Manually Scale Out/In a Cluster¶
The processing capability of a big data cluster can be horizontally expanded by adding nodes. If the cluster scale does not meet service requirements, you can manually scale out or scale in the cluster. MRS intelligently selects the node with the least load or the minimum amount of data to be migrated for scale-in. The node to be scaled in will not receive new tasks, and continues to execute the existing tasks. At the same time, MRS copies its data to other nodes and the node is decommissioned. If the tasks on the node cannot be completed after a long time, MRS migrates the tasks to other nodes, minimizing the impact on cluster services.
Scaling Out a Cluster¶
Currently, you can add Core or Task nodes to scale out a cluster to handle peak service loads. The capacity expansion of an MRS cluster node does not affect the services of the existing cluster. For details about data skew caused by capacity expansion, see How Do I Balance HDFS Data? to rectify the fault.
Scaling In a Cluster¶
You can reduce the number of Core or Task nodes to scale in a cluster so that MRS delivers better storage and computing capabilities at lower O&M costs based on service requirements. After you scale in an MRS cluster, MRS automatically selects nodes that can be scaled in based on the type of services installed on the nodes.

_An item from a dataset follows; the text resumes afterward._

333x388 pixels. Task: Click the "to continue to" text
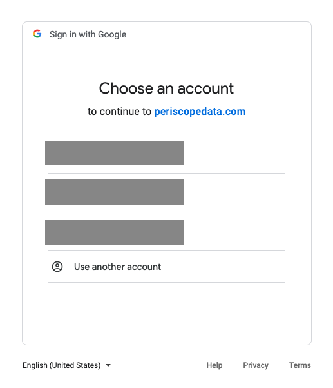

During the scale-in of Core nodes, data on the original nodes is migrated. If the data location is cached, the client automatically updates the location information, which may affect the latency. Node scale-in may affect the response duration of the first access to some HBase on HDFS data. You can restart HBase or disable or enable related tables to avoid this problem.
Task nodes do not store cluster data. They are compute nodes and do not involve migration of data on the nodes.